What’s fascinating is that the condemnation of the Pharisees was already prophesied in the Old Testament. There’s a section in the Book of Wisdom, proclaimed on the Friday of the Fourth Week of Lent, that foretells the Pharisees' reasoning: " Let us beset the just one, because he is obnoxious to us; he sets himself against our doings, Reproaches us for transgressions of the law and charges us with violations of our training. He professes to have knowledge of God and styles himself a child of the LORD. To us he is the censure of our thoughts; merely to see him is a hardship for us, Because his life is not like that of others, and different are his ways. He judges us debased;
he holds aloof from our paths as from things impure. He calls blest the destiny of the just
and boasts that God is his Father." (Wisdom 2:12–16). Therefore, "With revilement and torture let us put him to the test that we may have proof of his gentleness and try his patience. Let us condemn him to a shameful death; for according to his own words, God will take care of him."" (Wisdom 2:19–20).
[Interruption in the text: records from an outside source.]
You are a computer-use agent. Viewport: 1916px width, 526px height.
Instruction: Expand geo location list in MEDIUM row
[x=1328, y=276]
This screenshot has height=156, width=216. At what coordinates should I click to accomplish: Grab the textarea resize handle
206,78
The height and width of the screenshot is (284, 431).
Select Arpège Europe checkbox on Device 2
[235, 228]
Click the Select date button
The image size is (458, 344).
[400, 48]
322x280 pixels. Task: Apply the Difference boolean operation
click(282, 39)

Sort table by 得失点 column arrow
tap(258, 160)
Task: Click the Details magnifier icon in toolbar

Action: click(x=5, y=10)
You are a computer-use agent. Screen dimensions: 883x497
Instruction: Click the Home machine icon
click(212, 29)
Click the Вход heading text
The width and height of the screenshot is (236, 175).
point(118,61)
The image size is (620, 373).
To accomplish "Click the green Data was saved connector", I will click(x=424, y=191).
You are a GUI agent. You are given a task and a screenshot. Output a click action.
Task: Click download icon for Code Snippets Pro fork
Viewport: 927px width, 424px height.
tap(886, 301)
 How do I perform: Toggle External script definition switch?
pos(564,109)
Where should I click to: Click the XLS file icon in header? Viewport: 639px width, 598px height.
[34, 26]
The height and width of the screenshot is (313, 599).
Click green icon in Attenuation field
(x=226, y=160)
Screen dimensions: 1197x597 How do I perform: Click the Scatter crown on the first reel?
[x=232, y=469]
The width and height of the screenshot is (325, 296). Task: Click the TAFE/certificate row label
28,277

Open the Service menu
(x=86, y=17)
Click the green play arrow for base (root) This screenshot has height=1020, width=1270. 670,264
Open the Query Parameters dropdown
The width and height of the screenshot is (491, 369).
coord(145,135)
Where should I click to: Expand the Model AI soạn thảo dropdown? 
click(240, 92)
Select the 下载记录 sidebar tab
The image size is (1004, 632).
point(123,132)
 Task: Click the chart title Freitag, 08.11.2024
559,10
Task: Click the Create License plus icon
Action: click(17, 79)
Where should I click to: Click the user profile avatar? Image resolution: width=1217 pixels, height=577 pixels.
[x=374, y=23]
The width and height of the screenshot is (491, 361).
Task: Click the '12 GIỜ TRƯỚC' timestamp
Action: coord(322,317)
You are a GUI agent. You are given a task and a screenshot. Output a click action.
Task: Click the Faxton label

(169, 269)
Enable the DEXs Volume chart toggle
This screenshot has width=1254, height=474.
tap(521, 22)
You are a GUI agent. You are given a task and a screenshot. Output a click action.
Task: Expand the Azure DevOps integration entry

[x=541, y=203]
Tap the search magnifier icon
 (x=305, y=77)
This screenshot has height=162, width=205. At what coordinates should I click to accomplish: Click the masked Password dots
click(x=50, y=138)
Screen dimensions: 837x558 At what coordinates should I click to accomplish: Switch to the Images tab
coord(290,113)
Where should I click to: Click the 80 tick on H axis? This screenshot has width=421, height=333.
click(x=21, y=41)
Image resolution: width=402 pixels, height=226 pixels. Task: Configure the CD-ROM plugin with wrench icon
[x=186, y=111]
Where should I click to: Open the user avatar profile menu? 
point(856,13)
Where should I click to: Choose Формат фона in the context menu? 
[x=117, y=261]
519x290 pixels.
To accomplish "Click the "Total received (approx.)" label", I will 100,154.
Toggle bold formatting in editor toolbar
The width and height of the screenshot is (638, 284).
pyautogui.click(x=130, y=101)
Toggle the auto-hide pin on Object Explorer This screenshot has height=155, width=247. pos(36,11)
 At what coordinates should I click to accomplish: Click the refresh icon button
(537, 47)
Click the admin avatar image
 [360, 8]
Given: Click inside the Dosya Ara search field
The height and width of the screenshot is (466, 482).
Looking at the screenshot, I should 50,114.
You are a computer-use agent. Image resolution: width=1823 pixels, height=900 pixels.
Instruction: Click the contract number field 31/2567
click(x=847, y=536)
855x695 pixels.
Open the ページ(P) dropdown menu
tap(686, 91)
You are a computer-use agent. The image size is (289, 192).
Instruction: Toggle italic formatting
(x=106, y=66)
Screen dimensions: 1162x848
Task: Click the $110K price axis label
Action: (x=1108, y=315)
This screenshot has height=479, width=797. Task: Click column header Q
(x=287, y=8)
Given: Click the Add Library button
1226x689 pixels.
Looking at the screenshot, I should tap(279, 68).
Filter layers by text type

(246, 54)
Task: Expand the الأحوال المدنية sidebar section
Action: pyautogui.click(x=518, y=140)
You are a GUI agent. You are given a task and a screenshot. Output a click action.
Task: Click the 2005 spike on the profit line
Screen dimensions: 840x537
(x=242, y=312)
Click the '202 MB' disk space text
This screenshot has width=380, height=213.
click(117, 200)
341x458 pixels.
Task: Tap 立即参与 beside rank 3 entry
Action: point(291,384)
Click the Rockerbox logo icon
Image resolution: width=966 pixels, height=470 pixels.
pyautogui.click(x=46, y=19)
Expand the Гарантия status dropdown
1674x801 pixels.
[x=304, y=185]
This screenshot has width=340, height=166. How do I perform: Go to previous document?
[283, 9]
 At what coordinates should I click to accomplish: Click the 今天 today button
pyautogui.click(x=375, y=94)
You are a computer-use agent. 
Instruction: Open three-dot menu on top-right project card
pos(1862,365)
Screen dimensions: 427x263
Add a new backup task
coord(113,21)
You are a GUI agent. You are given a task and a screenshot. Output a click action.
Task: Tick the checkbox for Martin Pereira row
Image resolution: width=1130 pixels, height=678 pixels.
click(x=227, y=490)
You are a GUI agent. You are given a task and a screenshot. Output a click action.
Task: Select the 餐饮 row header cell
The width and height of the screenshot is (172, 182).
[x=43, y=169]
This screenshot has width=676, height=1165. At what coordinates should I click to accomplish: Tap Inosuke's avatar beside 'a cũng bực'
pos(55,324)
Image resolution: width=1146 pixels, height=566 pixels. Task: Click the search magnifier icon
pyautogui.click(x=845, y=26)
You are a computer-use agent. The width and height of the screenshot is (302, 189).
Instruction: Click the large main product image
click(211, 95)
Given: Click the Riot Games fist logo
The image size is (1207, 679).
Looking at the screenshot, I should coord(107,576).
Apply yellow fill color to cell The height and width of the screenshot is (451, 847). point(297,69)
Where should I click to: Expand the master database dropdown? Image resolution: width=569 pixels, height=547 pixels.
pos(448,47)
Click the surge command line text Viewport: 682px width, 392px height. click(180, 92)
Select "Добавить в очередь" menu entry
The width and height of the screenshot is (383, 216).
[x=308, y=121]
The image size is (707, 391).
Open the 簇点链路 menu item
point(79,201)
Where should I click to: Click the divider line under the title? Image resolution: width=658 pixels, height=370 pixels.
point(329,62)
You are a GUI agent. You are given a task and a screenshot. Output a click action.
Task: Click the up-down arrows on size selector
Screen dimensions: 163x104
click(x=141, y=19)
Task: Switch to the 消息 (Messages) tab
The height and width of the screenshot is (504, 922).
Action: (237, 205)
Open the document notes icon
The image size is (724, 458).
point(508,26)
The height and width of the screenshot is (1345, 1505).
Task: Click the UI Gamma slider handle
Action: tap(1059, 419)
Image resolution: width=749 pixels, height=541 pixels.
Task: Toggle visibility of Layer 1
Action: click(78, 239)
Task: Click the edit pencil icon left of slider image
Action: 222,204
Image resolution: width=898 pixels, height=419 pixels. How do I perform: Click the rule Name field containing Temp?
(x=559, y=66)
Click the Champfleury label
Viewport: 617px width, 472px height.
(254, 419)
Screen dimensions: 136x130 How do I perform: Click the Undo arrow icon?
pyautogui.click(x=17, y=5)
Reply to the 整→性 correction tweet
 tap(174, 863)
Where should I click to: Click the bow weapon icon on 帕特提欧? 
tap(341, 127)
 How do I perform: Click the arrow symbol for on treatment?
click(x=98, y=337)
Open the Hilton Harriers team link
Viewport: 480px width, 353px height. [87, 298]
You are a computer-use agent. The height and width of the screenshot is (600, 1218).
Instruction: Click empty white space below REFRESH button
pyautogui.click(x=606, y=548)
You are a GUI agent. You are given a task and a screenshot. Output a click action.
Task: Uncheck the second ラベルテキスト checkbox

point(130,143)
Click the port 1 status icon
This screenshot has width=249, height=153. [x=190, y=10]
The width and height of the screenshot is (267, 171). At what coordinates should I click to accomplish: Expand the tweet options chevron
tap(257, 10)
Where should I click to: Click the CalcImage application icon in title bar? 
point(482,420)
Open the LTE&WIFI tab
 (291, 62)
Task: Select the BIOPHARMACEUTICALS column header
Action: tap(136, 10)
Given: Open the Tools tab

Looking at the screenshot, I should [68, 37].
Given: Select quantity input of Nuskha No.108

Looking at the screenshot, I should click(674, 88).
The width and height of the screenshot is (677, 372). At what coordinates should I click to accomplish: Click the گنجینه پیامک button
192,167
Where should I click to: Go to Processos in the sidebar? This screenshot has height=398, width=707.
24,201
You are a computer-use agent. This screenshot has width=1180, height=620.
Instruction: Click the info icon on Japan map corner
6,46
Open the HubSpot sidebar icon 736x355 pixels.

It’s remarkable to remember that this text, accurately predicting the Pharisees’ motivations, was written no fewer than 130 years before Jesus's birth. Jesus upset those who had set themselves as interpreters and editors of the Torah; those who most quoted the Law were criticized by him for how little they applied it to themselves. Jesus challenged the principles upon which the Pharisees' entire worldview and way of life were based—it is total self-giving and service that will lead us to communion with God, not the strict observance of the letter of the law.
This citation also provided the charge that would serve in the two legal systems that judged Jesus: the claim of "knowing" God, proclaiming himself his Son, and uniting himself with divinity. This is the charge that ultimately led Jesus to the cross, as it constituted blasphemy for religious sensibilities and insurrection under Roman law, for only their representative, Governor Pilate, could impose the death penalty—a right the Romans had taken away from the Sanhedrin around the year 6.
It’s one of the lessons of the cross as we update Good Friday to our current world. It won’t be the minor sins, bad words, or small legal infringements that keep Christ on the cross—although for many, that’s all Christian ethics seem to offer. But no, Jesus's ethics go much further. As the Book of Wisdom prophesied, Jesus opposes what the powerful, the unjust, the inhumane do. Two thousand years later, the Lord's disciples are also called to oppose any abuse, any injustice, any affront to human dignity.